As part of an ongoing class action lawsuit over conditions inside Philadelphia’s jails, the city has agreed to pay a one-time $125,000 fine for failing to provide at least three hours of out-of-cell time each day to incarcerated people over the last several months.
A hearing on a contempt of court motion had been scheduled for Wednesday in federal court, but was canceled as a result of the settlement agreement.
“I hope this will convince the Philadelphia Department of Prisons and the City of Philadelphia to provide the necessary out-of-cell time that is crucial to people’s health,” said Su Ming Yeh, executive director of the Pennsylvania Institutional Law Project, which filed the lawsuit last April along with the ACLU of Pennsylvania and a pair of local law firms.
Under the settlement, the city must send $62,500 to both the Philadelphia Bail Fund and the Philadelphia Community Bail Fund. The organizations raise money to free incarcerated people who are locked up pre-trial because they cannot afford the bail set in their cases.
It’s unclear exactly how many incarcerated people will be bailed out as a result of the fine, a first in the case.
“We’re gonna use the fund immediately to free people from the jails, particularly folks who are medically vulnerable, but ultimately, we aren’t the solution to the problem,” said Malik Neal, executive director of the Philadelphia Bail Fund. “The solution really is local officials taking the steps to end the abuses in Philly jails.”
Wednesday’s agreement means the city will avoid a possible contempt of court finding by U.S. District Judge Berle M. Schiller, who is presiding over the case. But the Philadelphia Department of Prisons must “make all reasonable efforts” to increase out-of-cell times beyond what’s required under current court orders by July 12, according to court documents.
The department must create and implement a plan to give prisoners in vaccinated units 4.5 to five hours a day of out-of-cell time; prisoners in general housing units 3.5 hours a day; prisoners in quarantine housing units three hours a day; and prisoners in segregation units one hour a day of out-of-cell time.
Segregation units house people who have been separated from the general population for various reasons, which can include discipline, awaiting a transfer to another facility, or because they may need protection from other incarcerated people.
Under the agreement, the city must also submit a report detailing its plans to return to pre-pandemic operations.

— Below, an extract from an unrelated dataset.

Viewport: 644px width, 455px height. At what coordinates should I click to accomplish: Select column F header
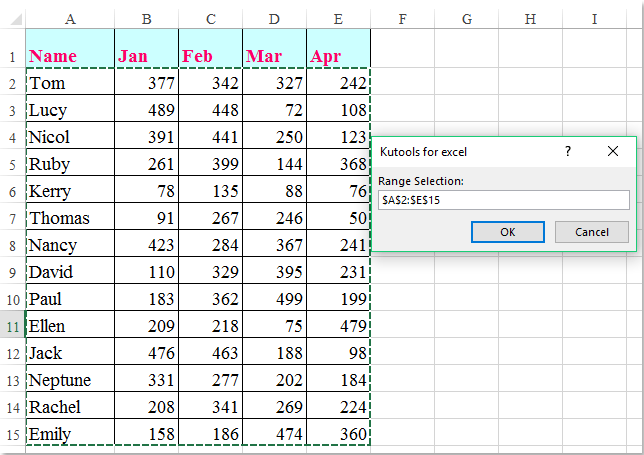tap(401, 18)
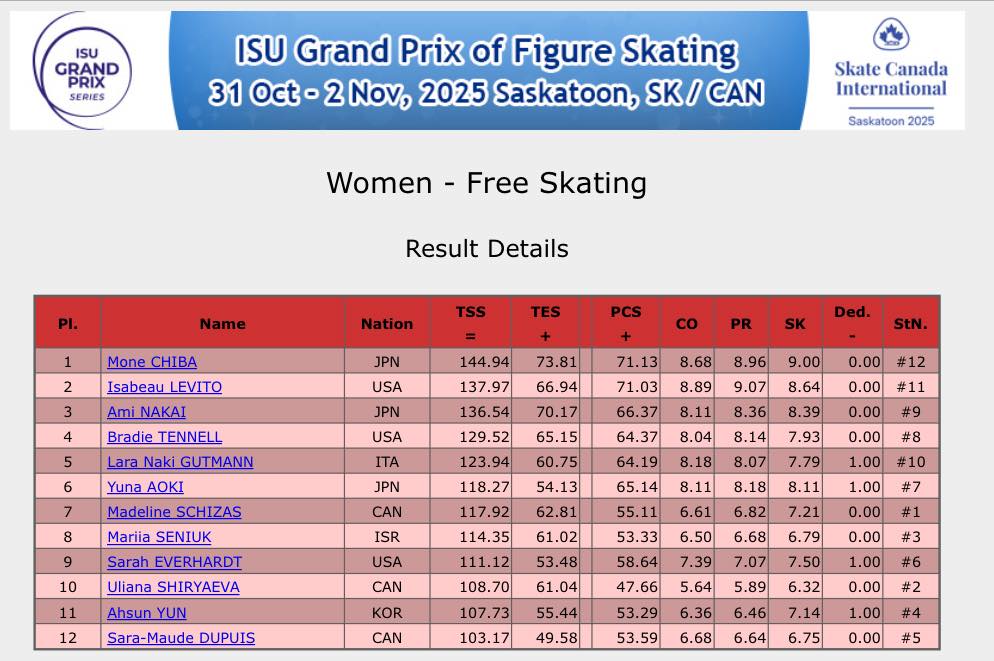Screen dimensions: 994x661
Task: Click the PCS column header
Action: pos(626,323)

Before COVD-19 hit Philadelphia, out-of-cell time was not an issue, said civil rights attorney David Rudovsky, whose firm is part of the case. Incarcerated people typically were not relegated to their cells for most of the day, he said.
Out-of-cell time became problematic for prisoners when the department began implementing COVID-19 restrictions designed to stop the spread of the virus behind bars, including two separate shelter-in-place orders.

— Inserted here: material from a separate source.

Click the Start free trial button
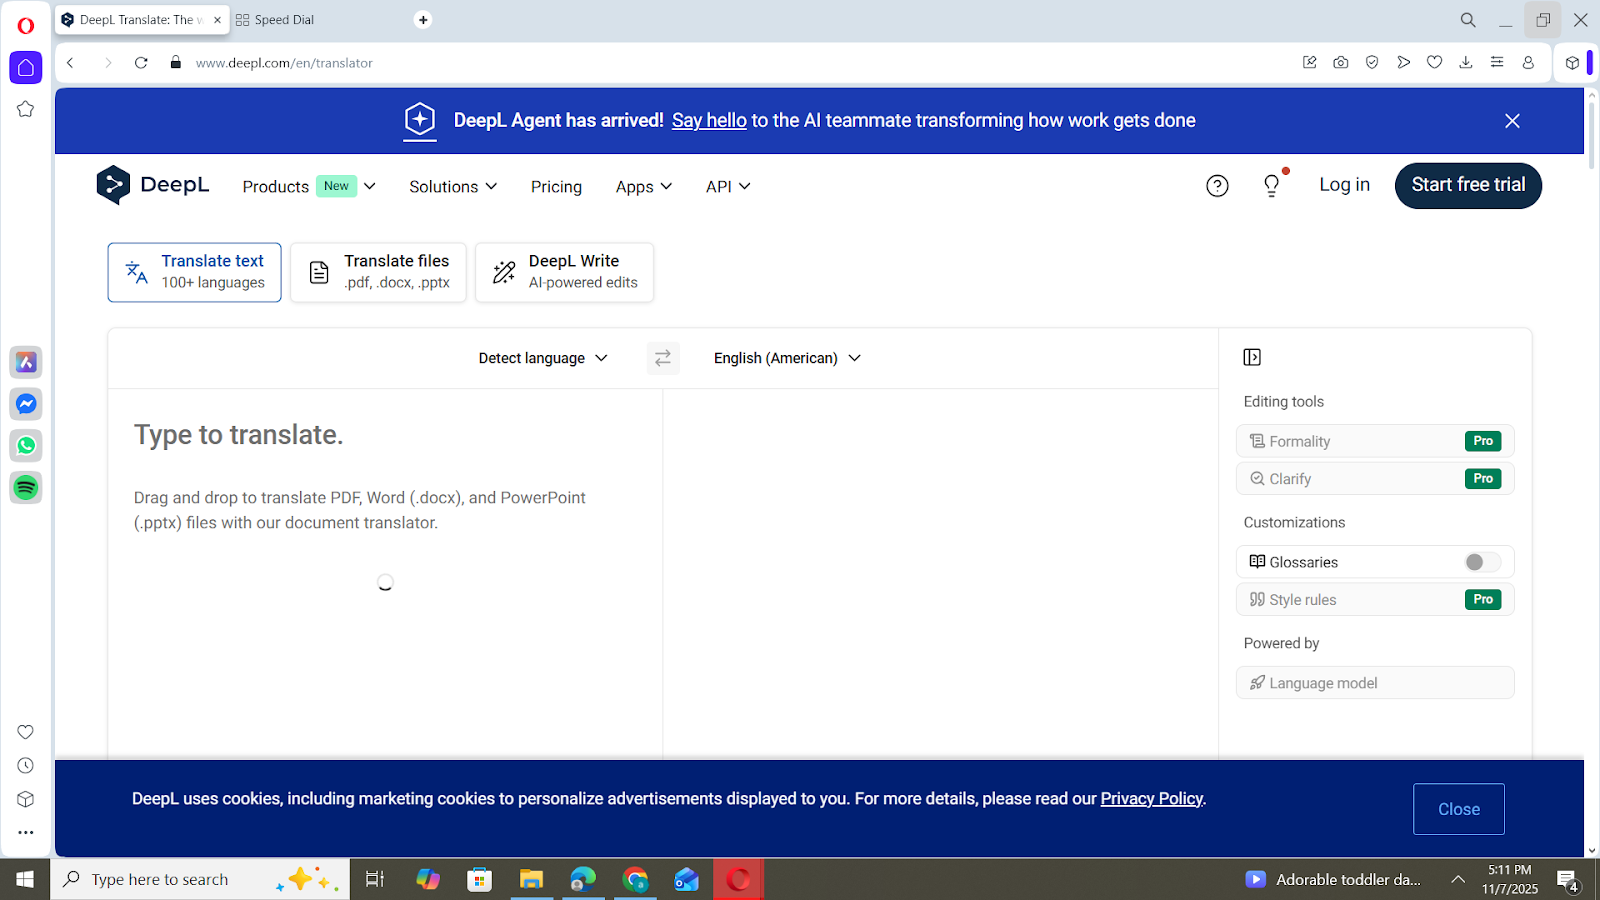This screenshot has width=1600, height=900. click(x=1467, y=185)
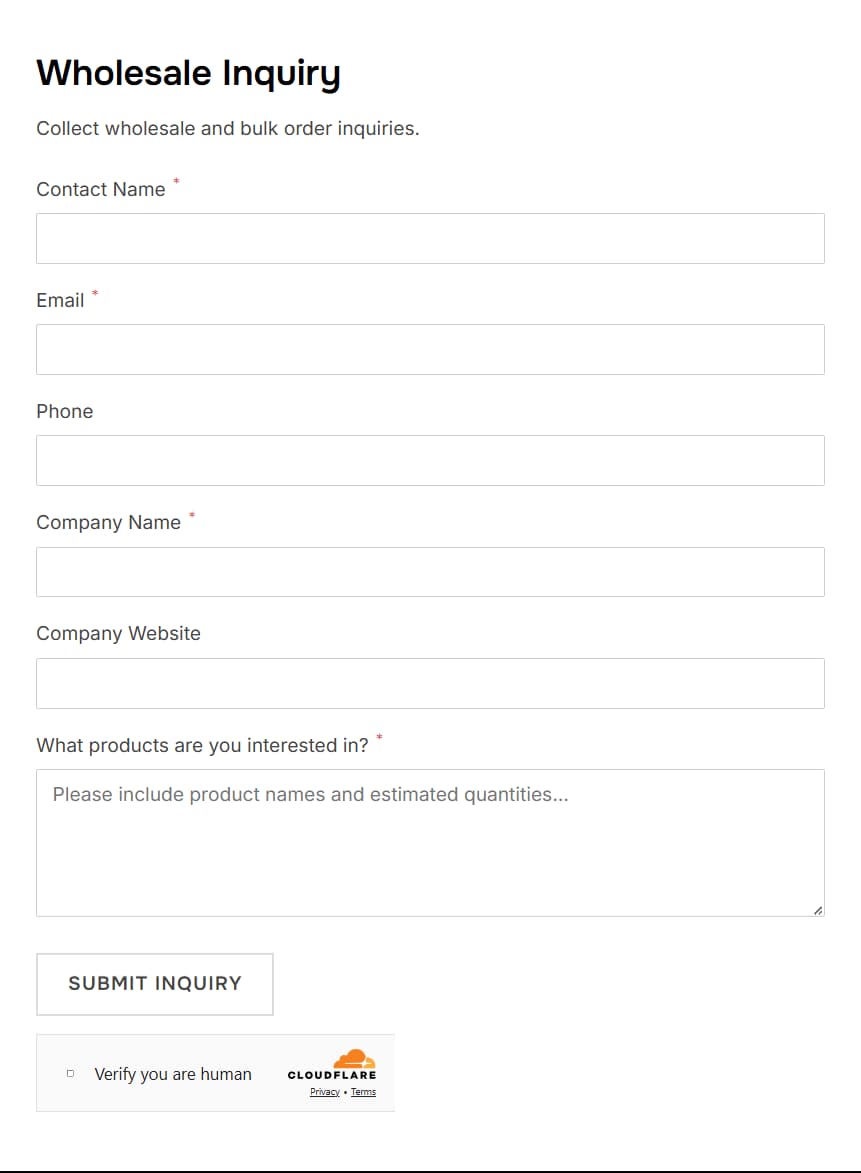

The Prisons Department could face further legal action if it does not comply with the terms of the settlement agreement within the next few months.
“Our option then would be to go back to the court and seek more extensive out-of-cell time,” said Rudovsky. “We’re hopeful [we won’t have to do that].”
In a statement, mayoral spokeswoman Deana Gamble said the city determined the settlement agreement was “in the best interest of the City, taxpayers, and inmate population,” particularly because the infection rates for COVID-19 are low in the community and inside the city’s jails.
At the end of January, in response to the results of a universal testing effort, Judge Schiller ordered the city to gradually expand out-of-cell time from 45 minutes a day to a minimum of three hours a day.
After determining the city was violating the order, the case’s plaintiffs filed a motion for contempt of court, which ultimately led to Wednesday’s settlement agreement.
Previously, the city had conceded that staffing issues had made it challenging for the Prisons Department to provide at least three hours of out-of-cell time, and argued it had made “substantial efforts to mitigate these issues,” according to court documents.
“There are, unquestionably, numbers of deeply dedicated employees within the Philadelphia Department of Prisons, a majority of whom have continued to report to work during, as has been described, an incredibly challenging year,” city lawyers wrote in May. “At the same time, after the imposition of the Court-ordered three hours of out of cell time, staff absenteeism increased, likely a function of the increased operational challenges associated with that Order.”
That same month, Schiller ruled there were grounds for holding the city in civil contempt of court, but postponed a final decision pending the results of roughly three weeks of mandatory reporting on correctional officer attendance and absenteeism.
Schiller ordered the city to track officer attendance for each shift at each of the city’s four jails, as well as report the number of officers scheduled to work for each of those shifts, the number of officers who reported to work, and the number of officers who called out for any reason.
The city was also ordered to report on the out-of-cell time for each facility by housing unit, and the specific reasons for any unit or incarcerated person not receiving three hours of out-of-cell time on a daily basis.
Schiller warned that if the city did not show “clear and convincing evidence” that the Department of Prisons was in compliance with the consent decree, he would impose a one-time fine of $50,000, as well as order daily fines starting at $10,000 until the city could show it was in compliance.
Any fines collected would be distributed to the Philadelphia Community Bail Fund and the Philadelphia Bail Fund “in equal amounts,” he said.